En todos sus cortos Pepé Le Pew es un alienado, un fanático que no entiende sus limitaciones, como le sucede a todos los grandes personajes de Jones, empezando por el Coyote (incapaz de comprender su propia torpeza), el Daffy de los ’50 en adelante (que tiene pretensiones por encima de su talento), o ese perro que solo quiere ser adoptado, Charlie Dog, que destroza la paciencia del cerdito tranquilo y burgués Porky. La gracia del asunto es que el espectador se identifica con la gata (o gato, porque nunca sabemos el género: solo Pepé asume que es una dama) y Pepé es un agente del mayor de los horrores: la pesadez intensa que no conoce límites. Es un denso, un plomo absoluto al que Jones y Maltese tratan con absoluta ironía.
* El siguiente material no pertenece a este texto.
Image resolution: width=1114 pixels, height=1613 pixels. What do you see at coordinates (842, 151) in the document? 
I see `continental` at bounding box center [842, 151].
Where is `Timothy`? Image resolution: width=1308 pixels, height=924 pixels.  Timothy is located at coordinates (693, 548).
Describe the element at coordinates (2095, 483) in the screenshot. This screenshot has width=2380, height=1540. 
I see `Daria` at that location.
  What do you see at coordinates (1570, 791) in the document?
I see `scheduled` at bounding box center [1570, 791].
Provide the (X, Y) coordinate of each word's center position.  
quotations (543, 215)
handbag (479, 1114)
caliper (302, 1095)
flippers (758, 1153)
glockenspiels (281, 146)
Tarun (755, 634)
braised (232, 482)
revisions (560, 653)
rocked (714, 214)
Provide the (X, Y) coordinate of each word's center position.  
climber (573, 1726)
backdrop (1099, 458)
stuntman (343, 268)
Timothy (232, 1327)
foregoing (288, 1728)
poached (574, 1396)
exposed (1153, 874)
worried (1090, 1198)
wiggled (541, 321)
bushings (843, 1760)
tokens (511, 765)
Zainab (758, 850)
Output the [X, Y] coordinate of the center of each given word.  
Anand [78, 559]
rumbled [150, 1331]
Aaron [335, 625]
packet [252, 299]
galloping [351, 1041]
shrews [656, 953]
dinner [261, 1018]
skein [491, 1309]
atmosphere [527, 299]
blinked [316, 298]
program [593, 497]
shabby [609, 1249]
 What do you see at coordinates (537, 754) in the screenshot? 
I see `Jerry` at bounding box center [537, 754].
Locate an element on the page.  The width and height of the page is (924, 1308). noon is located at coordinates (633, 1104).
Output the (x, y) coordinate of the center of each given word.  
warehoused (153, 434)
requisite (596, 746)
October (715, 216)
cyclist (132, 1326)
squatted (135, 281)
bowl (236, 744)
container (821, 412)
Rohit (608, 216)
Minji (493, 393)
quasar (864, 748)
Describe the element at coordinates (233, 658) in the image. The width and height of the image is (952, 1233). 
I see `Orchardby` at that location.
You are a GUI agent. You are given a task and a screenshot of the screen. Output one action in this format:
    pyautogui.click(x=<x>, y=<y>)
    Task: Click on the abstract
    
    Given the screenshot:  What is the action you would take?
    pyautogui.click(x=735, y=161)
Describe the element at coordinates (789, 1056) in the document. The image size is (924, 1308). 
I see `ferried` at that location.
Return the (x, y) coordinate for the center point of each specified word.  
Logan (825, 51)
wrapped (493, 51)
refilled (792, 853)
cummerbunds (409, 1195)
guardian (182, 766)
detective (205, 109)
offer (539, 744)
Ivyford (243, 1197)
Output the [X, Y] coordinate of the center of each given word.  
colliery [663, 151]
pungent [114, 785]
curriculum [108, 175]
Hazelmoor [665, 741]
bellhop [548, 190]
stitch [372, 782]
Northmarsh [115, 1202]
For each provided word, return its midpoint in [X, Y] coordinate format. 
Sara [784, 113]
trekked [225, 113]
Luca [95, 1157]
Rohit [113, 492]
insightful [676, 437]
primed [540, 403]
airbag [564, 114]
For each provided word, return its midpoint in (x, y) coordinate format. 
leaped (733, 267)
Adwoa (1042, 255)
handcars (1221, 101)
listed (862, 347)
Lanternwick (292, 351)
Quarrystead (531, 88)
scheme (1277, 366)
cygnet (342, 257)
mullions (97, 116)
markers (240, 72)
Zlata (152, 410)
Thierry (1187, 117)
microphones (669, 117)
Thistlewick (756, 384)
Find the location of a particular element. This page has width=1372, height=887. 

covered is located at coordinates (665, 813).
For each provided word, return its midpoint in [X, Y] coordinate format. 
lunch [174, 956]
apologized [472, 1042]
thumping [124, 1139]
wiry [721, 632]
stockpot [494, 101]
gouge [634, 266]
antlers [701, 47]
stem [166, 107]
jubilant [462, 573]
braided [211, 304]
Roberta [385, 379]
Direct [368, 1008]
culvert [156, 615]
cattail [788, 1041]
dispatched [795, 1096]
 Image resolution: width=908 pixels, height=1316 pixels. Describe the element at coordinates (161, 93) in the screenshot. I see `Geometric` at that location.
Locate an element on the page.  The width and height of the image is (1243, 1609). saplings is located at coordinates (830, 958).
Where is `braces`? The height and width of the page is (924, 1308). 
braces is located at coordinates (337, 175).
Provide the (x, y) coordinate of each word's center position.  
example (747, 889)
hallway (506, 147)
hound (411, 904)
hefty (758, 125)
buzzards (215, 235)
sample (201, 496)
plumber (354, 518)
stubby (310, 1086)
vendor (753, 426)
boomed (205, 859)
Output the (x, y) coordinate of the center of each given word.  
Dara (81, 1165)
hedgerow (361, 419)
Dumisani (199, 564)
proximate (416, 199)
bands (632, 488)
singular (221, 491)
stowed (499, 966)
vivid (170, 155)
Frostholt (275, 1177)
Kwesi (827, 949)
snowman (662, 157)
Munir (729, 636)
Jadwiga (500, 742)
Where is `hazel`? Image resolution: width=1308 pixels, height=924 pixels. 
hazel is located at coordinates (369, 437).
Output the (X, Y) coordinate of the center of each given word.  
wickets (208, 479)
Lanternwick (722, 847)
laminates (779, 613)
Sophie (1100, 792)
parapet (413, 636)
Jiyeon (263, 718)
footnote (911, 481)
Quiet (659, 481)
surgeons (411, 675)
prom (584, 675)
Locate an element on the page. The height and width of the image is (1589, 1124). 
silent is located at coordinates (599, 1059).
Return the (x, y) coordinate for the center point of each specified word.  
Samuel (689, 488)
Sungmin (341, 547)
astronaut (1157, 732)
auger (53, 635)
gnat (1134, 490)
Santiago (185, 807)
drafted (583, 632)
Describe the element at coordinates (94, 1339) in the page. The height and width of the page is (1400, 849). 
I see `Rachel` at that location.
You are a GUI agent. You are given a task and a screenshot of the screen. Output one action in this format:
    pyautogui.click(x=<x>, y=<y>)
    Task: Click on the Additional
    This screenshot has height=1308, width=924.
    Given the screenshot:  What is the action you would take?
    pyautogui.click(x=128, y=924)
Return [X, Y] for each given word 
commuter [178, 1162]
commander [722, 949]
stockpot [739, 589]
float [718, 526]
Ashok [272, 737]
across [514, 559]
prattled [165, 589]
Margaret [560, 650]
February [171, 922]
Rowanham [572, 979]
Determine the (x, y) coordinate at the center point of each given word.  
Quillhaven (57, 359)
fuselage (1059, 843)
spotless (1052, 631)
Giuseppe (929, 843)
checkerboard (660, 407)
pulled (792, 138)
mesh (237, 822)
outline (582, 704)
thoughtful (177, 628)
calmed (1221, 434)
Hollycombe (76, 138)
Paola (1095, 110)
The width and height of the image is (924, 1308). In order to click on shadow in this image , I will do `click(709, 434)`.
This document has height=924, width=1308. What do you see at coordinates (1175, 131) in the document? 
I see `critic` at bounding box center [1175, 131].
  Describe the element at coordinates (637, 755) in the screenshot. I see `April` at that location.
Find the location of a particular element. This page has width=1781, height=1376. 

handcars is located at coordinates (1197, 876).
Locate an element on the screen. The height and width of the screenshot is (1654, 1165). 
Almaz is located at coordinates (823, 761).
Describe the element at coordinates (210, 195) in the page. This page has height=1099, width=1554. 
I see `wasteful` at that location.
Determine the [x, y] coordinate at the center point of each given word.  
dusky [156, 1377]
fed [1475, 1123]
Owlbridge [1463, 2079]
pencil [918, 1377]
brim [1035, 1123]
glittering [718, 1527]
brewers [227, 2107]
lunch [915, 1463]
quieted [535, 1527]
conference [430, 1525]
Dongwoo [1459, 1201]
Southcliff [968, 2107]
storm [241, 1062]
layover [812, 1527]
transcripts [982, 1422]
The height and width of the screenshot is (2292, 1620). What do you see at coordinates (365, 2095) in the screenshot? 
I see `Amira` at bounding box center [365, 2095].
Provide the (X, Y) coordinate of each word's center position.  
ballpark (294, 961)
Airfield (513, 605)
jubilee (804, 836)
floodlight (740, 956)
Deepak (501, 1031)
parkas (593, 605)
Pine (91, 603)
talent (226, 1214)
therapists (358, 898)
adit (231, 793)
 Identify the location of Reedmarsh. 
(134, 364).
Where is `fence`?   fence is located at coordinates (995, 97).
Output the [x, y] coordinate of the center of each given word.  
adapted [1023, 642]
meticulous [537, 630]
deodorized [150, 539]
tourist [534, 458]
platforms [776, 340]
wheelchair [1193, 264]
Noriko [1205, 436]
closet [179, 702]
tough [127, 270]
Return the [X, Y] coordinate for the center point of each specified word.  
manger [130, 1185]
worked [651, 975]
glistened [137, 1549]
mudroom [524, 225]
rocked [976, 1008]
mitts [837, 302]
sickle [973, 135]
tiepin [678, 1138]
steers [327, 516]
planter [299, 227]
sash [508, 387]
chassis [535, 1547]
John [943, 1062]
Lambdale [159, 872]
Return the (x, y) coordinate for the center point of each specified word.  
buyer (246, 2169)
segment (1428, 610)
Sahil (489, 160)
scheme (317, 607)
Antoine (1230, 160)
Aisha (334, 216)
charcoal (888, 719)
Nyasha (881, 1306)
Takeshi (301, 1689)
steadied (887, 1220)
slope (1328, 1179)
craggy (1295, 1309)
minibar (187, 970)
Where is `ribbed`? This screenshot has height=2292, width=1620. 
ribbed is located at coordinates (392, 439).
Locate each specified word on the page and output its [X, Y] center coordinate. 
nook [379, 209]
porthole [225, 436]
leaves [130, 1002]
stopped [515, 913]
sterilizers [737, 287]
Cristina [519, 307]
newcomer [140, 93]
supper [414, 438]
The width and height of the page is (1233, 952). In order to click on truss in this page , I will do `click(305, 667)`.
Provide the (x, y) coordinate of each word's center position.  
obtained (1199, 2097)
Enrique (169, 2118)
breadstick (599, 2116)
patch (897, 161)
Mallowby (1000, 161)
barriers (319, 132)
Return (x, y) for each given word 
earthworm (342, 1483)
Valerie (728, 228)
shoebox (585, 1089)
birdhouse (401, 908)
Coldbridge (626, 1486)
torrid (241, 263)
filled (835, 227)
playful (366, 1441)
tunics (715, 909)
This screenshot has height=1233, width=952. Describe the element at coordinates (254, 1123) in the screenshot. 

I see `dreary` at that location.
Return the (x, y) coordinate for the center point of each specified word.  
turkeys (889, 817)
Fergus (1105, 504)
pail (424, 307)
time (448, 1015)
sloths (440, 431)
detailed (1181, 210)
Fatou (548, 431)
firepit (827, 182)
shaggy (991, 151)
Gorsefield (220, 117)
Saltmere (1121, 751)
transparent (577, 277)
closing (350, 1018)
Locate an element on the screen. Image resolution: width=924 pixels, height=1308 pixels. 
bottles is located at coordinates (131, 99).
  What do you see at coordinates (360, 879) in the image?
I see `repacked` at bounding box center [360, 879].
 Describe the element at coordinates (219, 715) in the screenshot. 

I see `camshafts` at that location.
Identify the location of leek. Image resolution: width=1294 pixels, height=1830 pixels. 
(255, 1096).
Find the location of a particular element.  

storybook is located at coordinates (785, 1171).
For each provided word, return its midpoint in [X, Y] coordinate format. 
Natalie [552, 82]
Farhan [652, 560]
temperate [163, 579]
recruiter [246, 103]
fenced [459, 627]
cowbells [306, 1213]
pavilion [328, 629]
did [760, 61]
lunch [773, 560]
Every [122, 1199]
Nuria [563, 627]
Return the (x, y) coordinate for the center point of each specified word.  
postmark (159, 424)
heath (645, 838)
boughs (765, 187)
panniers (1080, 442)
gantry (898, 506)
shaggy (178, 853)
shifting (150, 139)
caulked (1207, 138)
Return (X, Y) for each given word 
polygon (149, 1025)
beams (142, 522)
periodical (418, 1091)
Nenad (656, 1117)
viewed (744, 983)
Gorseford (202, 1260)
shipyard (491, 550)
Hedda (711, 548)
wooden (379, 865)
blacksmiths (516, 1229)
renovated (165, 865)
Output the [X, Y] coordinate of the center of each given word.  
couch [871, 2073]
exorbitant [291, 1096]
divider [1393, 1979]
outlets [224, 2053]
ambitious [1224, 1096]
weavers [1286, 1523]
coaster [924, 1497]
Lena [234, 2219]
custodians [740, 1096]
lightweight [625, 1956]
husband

Pepé no es parte de la “cultura de la violación”. Siempre pierde y cae en el ridículo.
Es decir: Pepé no es parte de la “cultura de la violación”, por dos razones. La primera, no existe absolutamente nada que pueda definirse como “cultura de la violación”, es simplemente una etiqueta sensacionalista con tufillo académico. La segunda: Pepé siempre pierde y cae en el ridículo. Hay dos finales clave en sus no más de nueve cortos: sigue persiguiendo ad aeternum al objeto de su afecto o es perseguido por él. En el primer caso, Jones nos muestra que la cacería sexual es un horror, y los finales (planos que muestran corazones, siempre) constituyen chistes de humor negro. En el segundo, que Pepé es nada más que jarabe de pico, un histérico incapaz de hacerle frente a la realidad. Un cobarde.
Como muchos superficialistas de última generación, Charles M. Blow no hace más que mirar acríticamente. Y como no se ríe, no se pregunta por qué causa gracia. Si lo hiciera, vería que, en última instancia, Jones está, con Pepé, del lado “correcto”. Pero para eso debería admitir la posibilidad del humor, la ironía y, sobre todo, la ambigüedad que puede despertar. Que quizás sí hay algún perverso que piensa las cosas exactamente como él las ve. Pero que también pueden pensarse de otro modo. La cultura de la cancelación es esto: mirada superficial y condena instantánea. Si leyera inglés, Alberto Fernández podría usar el texto de Blow en una futura gira por alguna universidad.
Posdata: hay quien acusa a Pepé de ser racista o discriminador hacia los franceses. Podría decirles que pocos personajes hicieron conocidos París y la cultura popular francesa como don Le Pew. Pero quizás sería inútil.